Watch a YouTube Video With Your Friends by Starting a Google+ Hangout


YouTube has added a new option when you click the share button underneath a video. It says, “Watch with your friends. Start a Google+ Hangout.”

Now, Hangouts have been around since the day that the Google+ project was announced. On June 28, Vic Gundotra, Senior Vice President, Engineering, said on the Official Google Blog, “Whether it’s inside a pub or on a front porch, human beings have always enjoyed hanging out. And why not? It’s how we unwind, recharge, and spend unscheduled time with old and new friends alike. Hanging out is deceptively simple though, and the nuance gets lost online.”

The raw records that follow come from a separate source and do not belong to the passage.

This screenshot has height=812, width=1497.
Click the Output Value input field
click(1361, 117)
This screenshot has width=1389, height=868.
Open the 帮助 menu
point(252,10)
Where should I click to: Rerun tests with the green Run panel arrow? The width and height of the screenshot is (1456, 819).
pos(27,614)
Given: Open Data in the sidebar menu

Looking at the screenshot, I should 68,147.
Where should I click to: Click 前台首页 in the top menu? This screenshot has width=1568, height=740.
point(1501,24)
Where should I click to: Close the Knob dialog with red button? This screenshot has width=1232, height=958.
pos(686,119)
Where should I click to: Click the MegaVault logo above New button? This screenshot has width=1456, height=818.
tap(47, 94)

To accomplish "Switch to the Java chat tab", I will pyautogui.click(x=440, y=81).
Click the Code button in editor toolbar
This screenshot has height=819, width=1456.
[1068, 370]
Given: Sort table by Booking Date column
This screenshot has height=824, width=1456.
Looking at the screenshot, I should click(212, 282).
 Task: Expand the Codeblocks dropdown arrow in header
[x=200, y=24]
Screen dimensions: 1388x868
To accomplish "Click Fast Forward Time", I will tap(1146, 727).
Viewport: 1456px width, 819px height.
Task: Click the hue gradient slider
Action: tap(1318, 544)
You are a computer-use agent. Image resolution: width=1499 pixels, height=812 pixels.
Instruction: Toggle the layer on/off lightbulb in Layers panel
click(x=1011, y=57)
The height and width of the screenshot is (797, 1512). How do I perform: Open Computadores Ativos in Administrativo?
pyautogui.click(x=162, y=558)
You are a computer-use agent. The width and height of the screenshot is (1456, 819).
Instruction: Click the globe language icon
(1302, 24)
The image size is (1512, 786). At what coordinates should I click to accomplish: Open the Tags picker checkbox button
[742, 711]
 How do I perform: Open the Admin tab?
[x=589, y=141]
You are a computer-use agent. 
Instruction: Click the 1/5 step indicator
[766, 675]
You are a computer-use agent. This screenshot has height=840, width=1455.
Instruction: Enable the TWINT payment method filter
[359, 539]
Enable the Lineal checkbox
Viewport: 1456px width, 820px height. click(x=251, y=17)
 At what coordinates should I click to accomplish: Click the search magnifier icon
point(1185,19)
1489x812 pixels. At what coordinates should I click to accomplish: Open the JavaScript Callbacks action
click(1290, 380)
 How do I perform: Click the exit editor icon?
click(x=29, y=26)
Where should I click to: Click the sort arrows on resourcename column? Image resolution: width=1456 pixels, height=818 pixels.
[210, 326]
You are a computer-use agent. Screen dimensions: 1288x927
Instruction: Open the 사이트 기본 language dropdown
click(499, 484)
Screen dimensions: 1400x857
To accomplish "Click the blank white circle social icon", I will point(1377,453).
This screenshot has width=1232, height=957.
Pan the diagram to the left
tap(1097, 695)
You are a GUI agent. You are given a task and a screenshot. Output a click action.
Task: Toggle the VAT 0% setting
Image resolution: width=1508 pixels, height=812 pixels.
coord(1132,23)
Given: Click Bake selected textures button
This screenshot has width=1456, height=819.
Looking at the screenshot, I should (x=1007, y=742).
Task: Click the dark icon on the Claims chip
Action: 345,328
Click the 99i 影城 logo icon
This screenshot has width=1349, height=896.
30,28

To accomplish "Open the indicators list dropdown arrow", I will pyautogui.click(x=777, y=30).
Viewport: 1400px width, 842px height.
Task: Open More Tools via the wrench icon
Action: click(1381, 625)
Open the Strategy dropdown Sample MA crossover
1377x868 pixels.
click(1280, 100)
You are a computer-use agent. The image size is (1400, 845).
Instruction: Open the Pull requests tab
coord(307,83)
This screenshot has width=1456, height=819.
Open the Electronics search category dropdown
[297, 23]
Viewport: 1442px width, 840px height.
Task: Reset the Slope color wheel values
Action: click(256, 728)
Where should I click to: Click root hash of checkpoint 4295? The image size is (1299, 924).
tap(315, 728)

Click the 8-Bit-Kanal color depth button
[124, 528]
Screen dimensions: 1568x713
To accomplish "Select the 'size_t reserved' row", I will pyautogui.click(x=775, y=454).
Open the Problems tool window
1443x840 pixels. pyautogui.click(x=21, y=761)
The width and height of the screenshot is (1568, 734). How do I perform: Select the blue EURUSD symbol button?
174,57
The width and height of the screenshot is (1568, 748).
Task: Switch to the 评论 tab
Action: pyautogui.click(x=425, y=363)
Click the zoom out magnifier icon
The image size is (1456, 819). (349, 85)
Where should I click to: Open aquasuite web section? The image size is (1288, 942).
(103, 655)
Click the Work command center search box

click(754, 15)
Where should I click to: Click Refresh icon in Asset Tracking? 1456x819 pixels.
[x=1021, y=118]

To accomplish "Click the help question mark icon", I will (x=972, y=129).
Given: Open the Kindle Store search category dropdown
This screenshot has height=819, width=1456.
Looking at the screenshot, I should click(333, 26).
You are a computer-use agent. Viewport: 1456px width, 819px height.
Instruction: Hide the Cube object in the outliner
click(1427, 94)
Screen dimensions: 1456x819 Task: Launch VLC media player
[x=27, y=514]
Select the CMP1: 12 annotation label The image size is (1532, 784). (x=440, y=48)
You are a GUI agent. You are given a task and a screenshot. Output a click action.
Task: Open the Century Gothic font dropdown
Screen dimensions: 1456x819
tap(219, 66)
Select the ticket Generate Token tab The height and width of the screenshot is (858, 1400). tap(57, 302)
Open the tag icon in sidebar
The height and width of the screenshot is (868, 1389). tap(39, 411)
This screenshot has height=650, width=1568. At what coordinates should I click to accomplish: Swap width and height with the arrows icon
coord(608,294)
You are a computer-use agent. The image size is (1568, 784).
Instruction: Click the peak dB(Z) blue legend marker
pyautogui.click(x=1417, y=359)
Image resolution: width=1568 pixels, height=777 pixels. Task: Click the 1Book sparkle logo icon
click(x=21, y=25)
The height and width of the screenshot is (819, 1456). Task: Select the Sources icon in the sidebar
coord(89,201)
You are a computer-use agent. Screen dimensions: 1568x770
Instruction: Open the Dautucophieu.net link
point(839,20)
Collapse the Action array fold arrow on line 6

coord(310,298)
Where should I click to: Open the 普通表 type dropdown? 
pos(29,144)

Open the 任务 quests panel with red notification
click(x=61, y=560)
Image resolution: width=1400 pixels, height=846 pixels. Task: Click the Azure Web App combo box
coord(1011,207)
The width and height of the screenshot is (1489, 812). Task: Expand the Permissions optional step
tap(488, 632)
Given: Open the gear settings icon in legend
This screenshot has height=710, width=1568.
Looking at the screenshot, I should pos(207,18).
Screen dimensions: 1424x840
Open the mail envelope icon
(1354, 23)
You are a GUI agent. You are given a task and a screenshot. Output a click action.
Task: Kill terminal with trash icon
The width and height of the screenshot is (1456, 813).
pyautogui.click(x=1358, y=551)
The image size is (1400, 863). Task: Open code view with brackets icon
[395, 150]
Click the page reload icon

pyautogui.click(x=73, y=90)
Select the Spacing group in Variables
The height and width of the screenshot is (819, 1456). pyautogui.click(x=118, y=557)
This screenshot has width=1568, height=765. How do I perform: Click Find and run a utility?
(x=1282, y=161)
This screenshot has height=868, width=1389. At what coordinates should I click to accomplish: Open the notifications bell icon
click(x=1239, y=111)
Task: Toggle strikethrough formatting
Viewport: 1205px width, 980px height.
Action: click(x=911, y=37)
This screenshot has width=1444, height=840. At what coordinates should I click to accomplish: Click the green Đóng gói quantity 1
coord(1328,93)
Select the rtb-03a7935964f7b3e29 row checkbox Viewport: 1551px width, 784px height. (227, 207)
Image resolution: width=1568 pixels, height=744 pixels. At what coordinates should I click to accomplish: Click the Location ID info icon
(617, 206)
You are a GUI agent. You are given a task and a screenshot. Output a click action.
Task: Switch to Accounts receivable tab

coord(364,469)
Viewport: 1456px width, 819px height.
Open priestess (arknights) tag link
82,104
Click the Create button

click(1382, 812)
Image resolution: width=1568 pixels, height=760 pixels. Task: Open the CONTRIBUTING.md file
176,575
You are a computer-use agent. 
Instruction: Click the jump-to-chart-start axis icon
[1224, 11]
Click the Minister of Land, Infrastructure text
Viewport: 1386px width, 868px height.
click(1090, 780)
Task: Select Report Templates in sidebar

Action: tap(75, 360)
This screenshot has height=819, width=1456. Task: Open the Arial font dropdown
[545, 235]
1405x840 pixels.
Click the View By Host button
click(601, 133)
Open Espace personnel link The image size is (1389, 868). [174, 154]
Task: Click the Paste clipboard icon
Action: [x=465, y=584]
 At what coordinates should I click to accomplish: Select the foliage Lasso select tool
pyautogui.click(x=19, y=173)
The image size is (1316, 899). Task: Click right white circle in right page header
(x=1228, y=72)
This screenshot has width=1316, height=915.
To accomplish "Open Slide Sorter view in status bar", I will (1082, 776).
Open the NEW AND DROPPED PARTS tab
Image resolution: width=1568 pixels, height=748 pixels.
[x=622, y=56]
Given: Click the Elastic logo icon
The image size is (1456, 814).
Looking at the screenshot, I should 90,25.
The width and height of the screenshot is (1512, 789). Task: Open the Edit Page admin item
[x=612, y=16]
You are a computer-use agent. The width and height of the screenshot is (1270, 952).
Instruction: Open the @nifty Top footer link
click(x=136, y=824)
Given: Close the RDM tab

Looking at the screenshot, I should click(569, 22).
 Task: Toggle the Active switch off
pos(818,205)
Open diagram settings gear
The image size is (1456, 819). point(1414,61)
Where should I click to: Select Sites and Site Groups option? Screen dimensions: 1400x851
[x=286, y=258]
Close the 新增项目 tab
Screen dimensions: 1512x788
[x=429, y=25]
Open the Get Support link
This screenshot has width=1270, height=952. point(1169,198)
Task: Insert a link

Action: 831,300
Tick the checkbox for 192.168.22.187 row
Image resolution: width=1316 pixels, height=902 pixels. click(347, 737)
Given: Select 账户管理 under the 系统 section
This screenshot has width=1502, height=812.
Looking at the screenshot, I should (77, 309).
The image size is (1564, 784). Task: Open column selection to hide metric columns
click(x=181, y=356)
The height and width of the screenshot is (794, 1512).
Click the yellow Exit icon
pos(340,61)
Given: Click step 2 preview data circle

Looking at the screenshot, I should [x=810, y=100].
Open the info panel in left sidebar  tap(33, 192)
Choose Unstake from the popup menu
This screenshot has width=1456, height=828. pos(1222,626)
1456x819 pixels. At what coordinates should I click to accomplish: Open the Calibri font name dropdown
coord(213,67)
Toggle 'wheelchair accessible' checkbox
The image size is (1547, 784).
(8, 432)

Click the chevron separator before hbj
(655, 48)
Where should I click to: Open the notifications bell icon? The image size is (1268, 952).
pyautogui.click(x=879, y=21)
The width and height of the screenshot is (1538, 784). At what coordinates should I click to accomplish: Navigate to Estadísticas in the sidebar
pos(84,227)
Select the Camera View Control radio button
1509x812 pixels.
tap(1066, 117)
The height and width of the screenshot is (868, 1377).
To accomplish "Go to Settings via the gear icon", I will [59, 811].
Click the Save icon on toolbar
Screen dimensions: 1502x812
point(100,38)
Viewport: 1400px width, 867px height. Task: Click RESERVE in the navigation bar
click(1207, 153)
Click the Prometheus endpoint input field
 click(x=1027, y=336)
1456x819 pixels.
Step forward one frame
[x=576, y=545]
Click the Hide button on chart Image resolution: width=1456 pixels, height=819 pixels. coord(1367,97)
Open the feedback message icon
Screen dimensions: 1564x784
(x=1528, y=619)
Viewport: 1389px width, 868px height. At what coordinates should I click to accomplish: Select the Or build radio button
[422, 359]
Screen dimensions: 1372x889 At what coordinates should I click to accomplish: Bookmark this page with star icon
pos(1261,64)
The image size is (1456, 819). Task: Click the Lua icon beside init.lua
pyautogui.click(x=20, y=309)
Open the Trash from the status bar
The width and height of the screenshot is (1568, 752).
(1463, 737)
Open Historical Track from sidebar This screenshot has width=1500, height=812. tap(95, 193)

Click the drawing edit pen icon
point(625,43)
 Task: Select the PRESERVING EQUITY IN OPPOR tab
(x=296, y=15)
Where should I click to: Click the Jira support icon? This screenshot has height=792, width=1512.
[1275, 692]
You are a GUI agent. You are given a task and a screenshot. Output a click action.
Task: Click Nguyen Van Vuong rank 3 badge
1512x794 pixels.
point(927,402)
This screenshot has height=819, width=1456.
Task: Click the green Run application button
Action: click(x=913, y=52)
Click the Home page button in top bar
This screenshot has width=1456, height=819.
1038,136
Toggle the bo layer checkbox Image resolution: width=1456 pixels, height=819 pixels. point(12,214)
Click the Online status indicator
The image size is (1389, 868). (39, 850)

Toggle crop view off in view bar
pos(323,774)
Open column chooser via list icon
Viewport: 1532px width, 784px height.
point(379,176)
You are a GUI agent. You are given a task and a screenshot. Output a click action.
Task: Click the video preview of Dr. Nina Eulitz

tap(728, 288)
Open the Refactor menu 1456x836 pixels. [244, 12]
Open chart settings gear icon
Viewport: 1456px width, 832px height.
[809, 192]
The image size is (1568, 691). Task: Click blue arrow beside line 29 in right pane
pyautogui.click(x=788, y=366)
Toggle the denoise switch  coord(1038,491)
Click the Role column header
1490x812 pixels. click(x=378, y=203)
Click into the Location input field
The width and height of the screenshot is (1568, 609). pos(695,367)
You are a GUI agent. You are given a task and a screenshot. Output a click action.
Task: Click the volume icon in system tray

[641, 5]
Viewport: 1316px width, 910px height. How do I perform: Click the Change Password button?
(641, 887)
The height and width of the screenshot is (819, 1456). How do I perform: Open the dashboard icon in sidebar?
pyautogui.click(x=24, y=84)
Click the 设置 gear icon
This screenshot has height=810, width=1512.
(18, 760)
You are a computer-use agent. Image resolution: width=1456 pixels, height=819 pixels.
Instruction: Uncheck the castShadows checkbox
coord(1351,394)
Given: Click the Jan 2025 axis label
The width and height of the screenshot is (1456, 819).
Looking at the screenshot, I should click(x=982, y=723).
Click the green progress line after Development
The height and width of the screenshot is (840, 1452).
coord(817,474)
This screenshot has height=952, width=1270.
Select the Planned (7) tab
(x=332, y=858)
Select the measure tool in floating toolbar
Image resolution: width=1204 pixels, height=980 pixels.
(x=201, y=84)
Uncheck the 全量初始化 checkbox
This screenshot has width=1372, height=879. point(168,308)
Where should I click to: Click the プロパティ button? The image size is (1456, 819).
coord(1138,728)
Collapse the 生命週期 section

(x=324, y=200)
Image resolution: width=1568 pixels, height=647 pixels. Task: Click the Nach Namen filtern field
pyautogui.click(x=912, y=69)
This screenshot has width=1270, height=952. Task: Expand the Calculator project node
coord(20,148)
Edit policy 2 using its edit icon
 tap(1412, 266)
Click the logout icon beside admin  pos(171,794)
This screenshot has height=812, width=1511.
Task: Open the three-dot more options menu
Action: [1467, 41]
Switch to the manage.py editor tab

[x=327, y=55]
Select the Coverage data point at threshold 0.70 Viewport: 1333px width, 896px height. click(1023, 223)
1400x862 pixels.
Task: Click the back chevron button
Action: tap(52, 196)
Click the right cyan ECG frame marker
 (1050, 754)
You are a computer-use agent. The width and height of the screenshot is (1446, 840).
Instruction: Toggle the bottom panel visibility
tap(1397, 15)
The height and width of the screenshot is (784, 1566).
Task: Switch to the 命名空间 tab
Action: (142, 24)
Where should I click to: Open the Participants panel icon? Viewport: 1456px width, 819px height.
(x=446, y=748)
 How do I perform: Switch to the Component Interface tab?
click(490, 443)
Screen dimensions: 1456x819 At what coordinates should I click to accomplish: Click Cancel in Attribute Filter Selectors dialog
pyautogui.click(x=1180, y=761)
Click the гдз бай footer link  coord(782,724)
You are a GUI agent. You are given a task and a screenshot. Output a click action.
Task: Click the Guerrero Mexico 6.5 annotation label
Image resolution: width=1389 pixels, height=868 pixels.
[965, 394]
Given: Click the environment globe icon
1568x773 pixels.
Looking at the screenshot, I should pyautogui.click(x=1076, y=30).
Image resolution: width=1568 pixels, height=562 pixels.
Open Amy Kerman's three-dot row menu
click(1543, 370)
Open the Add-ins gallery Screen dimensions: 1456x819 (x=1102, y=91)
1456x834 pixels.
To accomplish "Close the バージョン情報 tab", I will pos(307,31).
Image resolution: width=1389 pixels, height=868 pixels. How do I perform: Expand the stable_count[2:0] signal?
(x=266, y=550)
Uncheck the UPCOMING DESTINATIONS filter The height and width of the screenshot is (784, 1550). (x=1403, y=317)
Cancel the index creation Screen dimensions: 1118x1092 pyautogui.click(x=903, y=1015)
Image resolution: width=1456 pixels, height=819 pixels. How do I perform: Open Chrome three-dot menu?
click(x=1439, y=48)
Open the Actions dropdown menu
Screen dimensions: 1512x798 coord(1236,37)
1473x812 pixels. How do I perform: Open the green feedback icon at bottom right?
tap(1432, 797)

Here’s how “The Google+ Project: Hangouts” explained the benefits of “the spontaneous get-together” and “some ways we’ve been rethinking real-life sharing.”

So, Google+ created Hangouts to make on-screen gatherings “fun, fluid and serendipitous.”

And now YouTube has made starting a Google+ Hangout as easy as clicking on a link, which pops up a browser window that prompts you to choose which Google+ Circles you’d like to share the video with in a Hangout. Then, click share and your Hangout will start.

Why is this important to marketers? Because it’s another indication that video viewing is much more social than TV viewing.

The first indication appeared back on July 25, 2007, when the Pew Research Center’s Internet & American Life Project reported: “The picture of the lone internet user, buried in his or her computer, does not ring true with most who view online video.”

Back then, 57 percent of online video viewers had watched with other people, such as friends or family. And young adults were the most social online video viewers; three out of four video consumers (73 percent) ages 18-29 said they had watched with others.

In other words, most online video viewers watch YouTube with other people once a week – the way most TV viewers get together for a Super Bowl party once a year. With Hangouts, this social viewing phenomenon might become a daily experience – like walking into the pub after work still is in the UK or stepping onto your best friend’s front porch after school once was in the U.S.

How significant is this development? It’s big. It could even lead to Facebook’s downfall. Just imagine what it might have been like when “Hitler Learns of Google Plus.”

OK, so maybe watching YouTube videos with your friends in a Google+ Hangout won’t change the world quite so dramatically. But, it’s still a significant development.